======== EXTRACT ========

It started back in ’85 when the hair was big, shoulder pads were in and The Smiths were blaring out of every teenager’s stereo for all to hear – including my mother’s. Her infatuation with Morissey combined with the release of Meat Is Murder led to her to make a life long conversion to vegetarianism.
And so my siblings and I were destined to a childhood full of Linda McCartney, Quorn, lentils and other questionable pulses. It wasn’t all bad, it was just what we were used to and with friends’ parents not knowing what to serve up when we went round for tea we consumed more rounds of pizza and chips than any child could ever dream of.
There was just one time of year when my carnivorous curiosity began to creep in and I started to consider a life outside of mycoprotein food products, Christmas. What were these meat filled feasts that everyone at school drooled about? What on earth is a pig in a blanket? My mind boggled.
Past Christmas dinners in the Howes household have been somewhat different, up to and including a year of pulling crackers around a table of Quorn spag bol (and a cheese sandwich for my incredibly fussy younger brother).
We’ve taken the more traditional and festive route at times with all the trimmings piled up high unfortunately let down by their accompaniments: a nut roast or, even worse, Quorn’s Family Roast – essentially a slab of salted plastic.
At 14 I succumbed to peer pressure, moved to the dark side and became the through and through carnivore I am today but with no clue how to baste, stuff, cook or even buy a turkey I was subject to many more vegetarian Christmas’ for years following.
It wasn’t until reaching university, when in our cramped and sticky kitchen of Weston Hall three other girls and I slaved away to cook a faux Christmas dinner for six ungrateful boys, that I picked up invaluable life/cooking skills and swiftly ran back home to London with them.
I have since taken the Christmas cooking reigns straight out of my poor mum’s hands to bring some much needed meat to the lives of both me and my brothers, who have also turned their backs on vegetarianism.
But there may be some out there who aren’t so lucky. Some who still involuntarily have to endure a chickpea-lentil-pumpkin-mush concoction swimming in gravy just to make it taste a little less like something excreted by next door’s rabbit.
So when December 25th comes around and you’re tucking into your turkey, stuffing six cocktail sausages into your gob at once or have prawn vol-au-vents coming out of your ears, please just take a minute to remember those less fortunate than yourselves.

======== PROVIDED RECORDS ========

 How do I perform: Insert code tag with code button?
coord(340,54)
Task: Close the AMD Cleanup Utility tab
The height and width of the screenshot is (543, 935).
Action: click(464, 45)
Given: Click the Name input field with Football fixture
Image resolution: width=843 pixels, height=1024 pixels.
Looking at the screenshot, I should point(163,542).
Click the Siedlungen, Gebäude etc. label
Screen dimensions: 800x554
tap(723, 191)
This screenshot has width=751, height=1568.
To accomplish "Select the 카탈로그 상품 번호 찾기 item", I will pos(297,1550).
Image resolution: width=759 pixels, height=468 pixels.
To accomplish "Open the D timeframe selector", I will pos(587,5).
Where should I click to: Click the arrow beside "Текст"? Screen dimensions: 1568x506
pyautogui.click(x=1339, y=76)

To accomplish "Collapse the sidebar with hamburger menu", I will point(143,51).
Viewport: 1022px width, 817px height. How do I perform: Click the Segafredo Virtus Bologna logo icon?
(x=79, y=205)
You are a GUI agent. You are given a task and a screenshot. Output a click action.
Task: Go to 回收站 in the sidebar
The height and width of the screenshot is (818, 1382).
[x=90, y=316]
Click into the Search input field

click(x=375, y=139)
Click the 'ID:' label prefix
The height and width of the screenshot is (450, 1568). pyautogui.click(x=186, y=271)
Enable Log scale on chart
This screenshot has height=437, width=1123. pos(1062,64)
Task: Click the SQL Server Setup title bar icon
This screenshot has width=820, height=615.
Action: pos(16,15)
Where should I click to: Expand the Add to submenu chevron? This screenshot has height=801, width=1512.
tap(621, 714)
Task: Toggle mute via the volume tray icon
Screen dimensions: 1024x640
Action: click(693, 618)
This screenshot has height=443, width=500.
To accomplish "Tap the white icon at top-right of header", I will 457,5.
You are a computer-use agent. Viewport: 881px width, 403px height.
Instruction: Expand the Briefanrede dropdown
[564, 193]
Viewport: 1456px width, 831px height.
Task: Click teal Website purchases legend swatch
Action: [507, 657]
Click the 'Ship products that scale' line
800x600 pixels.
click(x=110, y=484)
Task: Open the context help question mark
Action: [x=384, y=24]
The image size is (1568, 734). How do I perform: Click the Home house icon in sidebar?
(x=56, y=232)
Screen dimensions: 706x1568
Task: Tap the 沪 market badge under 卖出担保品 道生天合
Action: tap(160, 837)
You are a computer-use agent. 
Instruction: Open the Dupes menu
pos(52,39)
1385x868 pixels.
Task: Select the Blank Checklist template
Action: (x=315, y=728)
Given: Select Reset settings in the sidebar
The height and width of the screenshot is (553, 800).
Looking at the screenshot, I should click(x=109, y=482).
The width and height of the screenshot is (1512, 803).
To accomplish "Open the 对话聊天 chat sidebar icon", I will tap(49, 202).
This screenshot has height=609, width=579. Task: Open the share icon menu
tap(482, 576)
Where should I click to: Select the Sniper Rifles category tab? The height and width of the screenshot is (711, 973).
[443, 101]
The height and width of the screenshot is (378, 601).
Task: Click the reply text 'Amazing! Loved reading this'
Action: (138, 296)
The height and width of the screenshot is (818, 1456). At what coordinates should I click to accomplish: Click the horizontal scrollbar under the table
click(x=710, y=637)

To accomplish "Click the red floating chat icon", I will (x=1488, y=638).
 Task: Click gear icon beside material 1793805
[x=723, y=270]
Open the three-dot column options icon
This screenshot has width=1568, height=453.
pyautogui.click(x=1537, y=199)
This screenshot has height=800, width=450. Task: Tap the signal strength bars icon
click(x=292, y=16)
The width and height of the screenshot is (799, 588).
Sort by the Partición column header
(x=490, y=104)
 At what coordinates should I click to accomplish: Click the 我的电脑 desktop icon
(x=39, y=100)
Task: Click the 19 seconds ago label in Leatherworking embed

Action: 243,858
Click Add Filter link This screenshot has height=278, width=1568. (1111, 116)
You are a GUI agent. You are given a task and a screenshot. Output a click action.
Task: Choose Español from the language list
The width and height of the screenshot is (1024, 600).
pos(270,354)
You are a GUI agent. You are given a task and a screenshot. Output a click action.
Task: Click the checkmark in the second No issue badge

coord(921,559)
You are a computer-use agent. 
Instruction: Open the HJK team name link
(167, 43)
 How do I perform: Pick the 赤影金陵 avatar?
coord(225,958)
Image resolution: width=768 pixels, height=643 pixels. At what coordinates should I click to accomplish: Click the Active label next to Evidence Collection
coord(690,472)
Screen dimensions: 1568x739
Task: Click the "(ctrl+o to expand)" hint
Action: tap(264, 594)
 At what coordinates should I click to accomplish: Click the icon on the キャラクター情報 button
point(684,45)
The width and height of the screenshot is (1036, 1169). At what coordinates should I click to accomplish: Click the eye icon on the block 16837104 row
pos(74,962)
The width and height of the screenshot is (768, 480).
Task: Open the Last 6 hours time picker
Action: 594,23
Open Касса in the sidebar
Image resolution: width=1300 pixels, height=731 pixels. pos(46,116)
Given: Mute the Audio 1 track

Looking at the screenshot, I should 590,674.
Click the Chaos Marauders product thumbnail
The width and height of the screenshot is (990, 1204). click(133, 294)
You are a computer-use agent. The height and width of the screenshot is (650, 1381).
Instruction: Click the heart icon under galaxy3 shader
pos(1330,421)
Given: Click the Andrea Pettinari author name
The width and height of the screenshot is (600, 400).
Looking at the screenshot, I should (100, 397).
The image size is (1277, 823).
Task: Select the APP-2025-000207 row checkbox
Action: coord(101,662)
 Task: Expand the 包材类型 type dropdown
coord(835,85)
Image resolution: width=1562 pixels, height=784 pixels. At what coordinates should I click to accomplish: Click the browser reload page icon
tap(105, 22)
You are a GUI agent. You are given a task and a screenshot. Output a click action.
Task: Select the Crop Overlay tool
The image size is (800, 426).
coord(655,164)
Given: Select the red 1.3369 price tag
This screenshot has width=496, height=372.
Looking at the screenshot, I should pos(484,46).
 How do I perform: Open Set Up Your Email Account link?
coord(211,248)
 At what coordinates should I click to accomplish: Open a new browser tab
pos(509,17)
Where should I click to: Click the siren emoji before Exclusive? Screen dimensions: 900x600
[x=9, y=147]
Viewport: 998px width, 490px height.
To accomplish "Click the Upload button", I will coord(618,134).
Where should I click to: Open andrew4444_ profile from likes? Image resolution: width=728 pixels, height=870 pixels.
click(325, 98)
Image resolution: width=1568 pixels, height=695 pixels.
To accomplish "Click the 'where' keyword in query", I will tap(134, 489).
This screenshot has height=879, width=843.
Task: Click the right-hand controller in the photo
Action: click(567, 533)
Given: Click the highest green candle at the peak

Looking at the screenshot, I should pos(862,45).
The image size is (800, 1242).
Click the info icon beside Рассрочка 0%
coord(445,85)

========

→ **TASK DESCRIPTION**
In the piece about growing up vegetarian, at what age did the writer give in to peer pressure and start eating meat?

→ **RESPONSE**
At 14.